Friday, June 09, 2017

A Satisfying Ululation

I was meeting Ace Atkins, Bill Boyle, and Tom Franklin at the City Grocery Bar at 4:02 PM, or as it is known around here, "Megan Abbott Time." But I was early so I stopped in Square Books and killed some time by taking the Flann O'Brien novel AT SWIM-TWO-BIRDS off the shelf and idly leafing through it in a comfortable chair like a common thief of ideas. Now, you must remember that I read AT SWIM-TWO-BIRDS back in that hazy time before I noticed that every book I read has an owl in it and must therefore be catalogued for the people of the future. So! Someone asks the legendary Irish hero Finn MacCool about what might be the sweetest music he has ever heard, and he rattles off a list of dozens of answers, many of which made me laugh, like "the whining of small otters in nettle-beds at evening... A satisfying ululation is the contending of a river with the sea." And somewhere in there was "the low warble of water-owls in Loch Barra." And I sat there for some time muttering it aloud so I wouldn't forget: "the low warble of water-owls, the low warble of water-owls." I don't know why I didn't ask for a pen and a scrap of paper.
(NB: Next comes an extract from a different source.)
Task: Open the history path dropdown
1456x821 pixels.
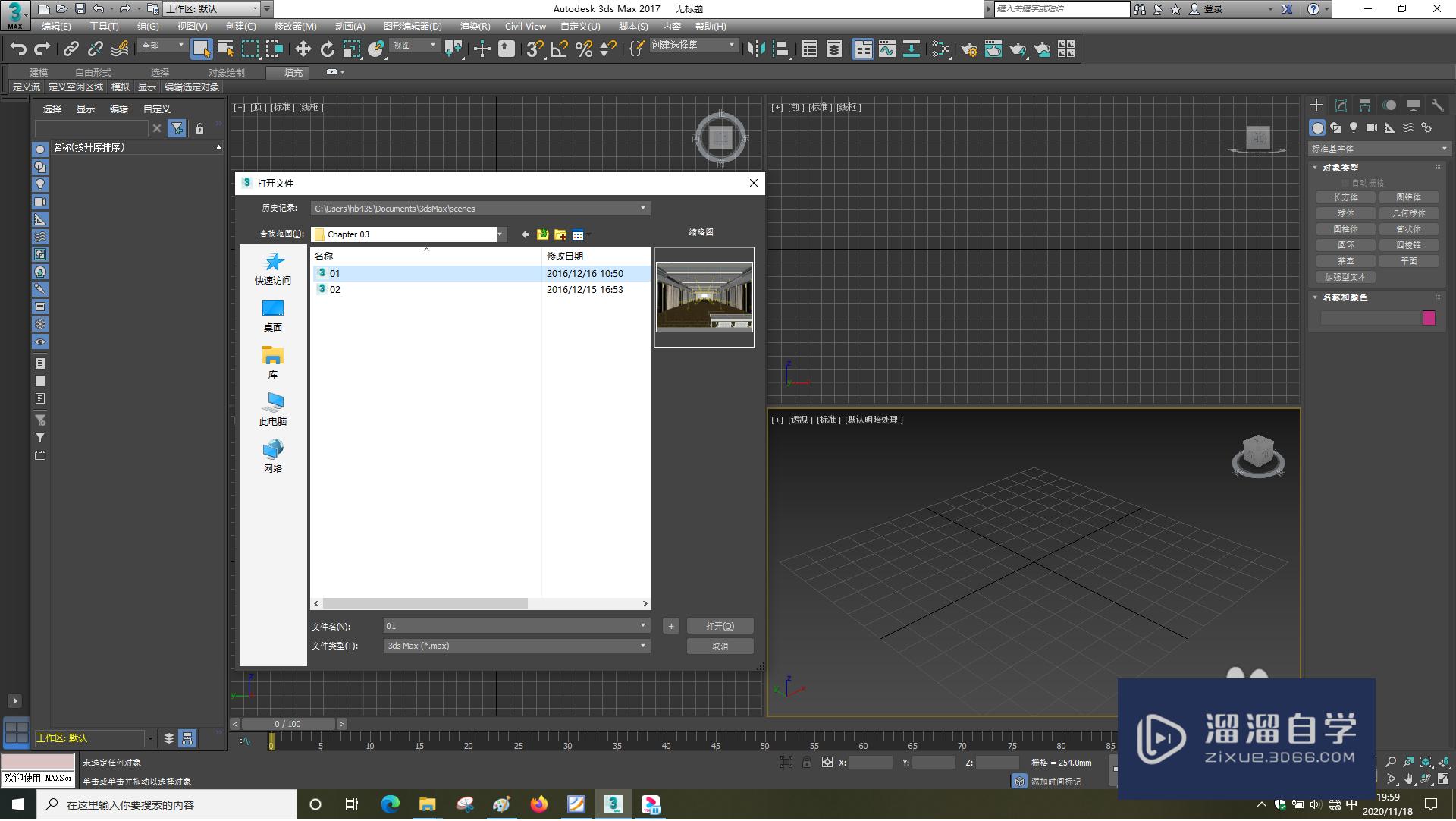Action: 642,209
But when I got home I wanted to recall some of the other phrases too, so I got out my yellowed, falling-apart paperback of AT SWIM-TWO-BIRDS and it was then that I also noticed, for the first time, Finn's tribute to "the long-eared bush-owl," which had somehow escaped me in the afternoon. At the end of his long list of pleasant sounds, Finn's friend says, "Relate further for us," and Finn replies, "It is true that I will not." Ha ha! (Pictured, the fanciful Ziphius, or water-owl, with a friend.)